Cities must prepare properly. In India, Ahmedabad, in the western state of Gujarat, is best equipped. In 2010 an unusually severe heat wave killed an estimated 1,344 people in the city. Officials drew up a “heat action plan”—the first in south Asia—which launched in 2013 and has been updated frequently. An early-warning system alerts residents to coming heatwaves and tells health workers to prepare for an increase in admissions. If temperatures are high enough, it compels authorities to keep gardens and parks open for shade, install water dispensers and set up extra medical centres. Through the news media, text messages and billboards, residents are told how to cope with the heat and when to seek medical treatment. Since 2017 the local government has co-ordinated with schools and businesses helping staff who work outdoors to move their shifts to the cooler parts of the day.

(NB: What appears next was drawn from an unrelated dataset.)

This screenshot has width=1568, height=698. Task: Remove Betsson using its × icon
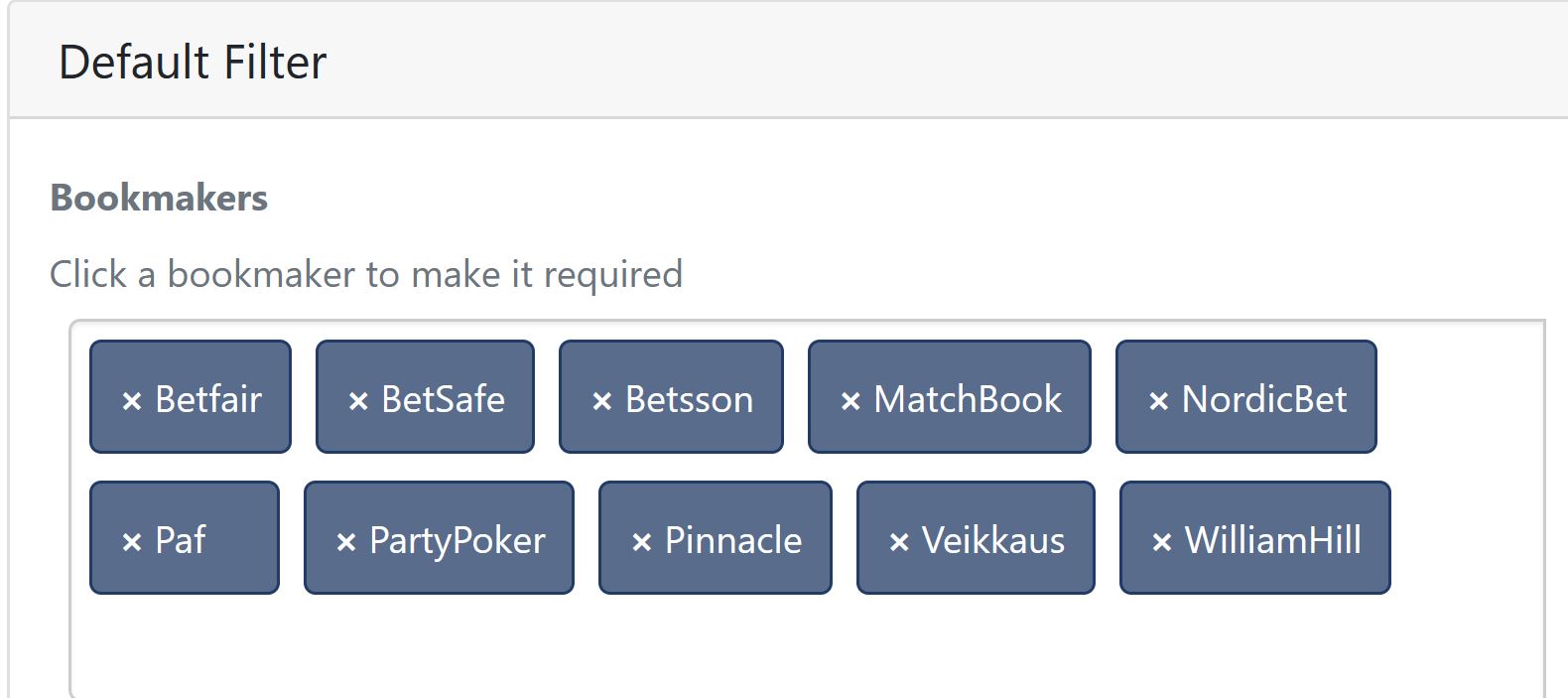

One study suggests that the plan prevented around 2,400 deaths in the summers of 2014 and 2015 when there were several severe heatwaves. Several other Indian cities have since created their own plans at the behest of the national government. Improvements are often hampered by a lack of resources and the difficulty of getting different departments to work together. Cities that already have mechanisms to cope with natural disasters, such as those in Odisha, a state on the cyclone-prone eastern coast, tend to prepare best.
More preventative work is needed. Some building materials retain more heat than others, a problem that is particularly prevalent in India’s packed and poorly ventilated slums. Simple changes, such as painting roofs with solar-reflective paint, can lower indoor temperatures by several degrees. The government and several non-profit organisations are urging cities to do this after a successful pilot in Ahmedabad.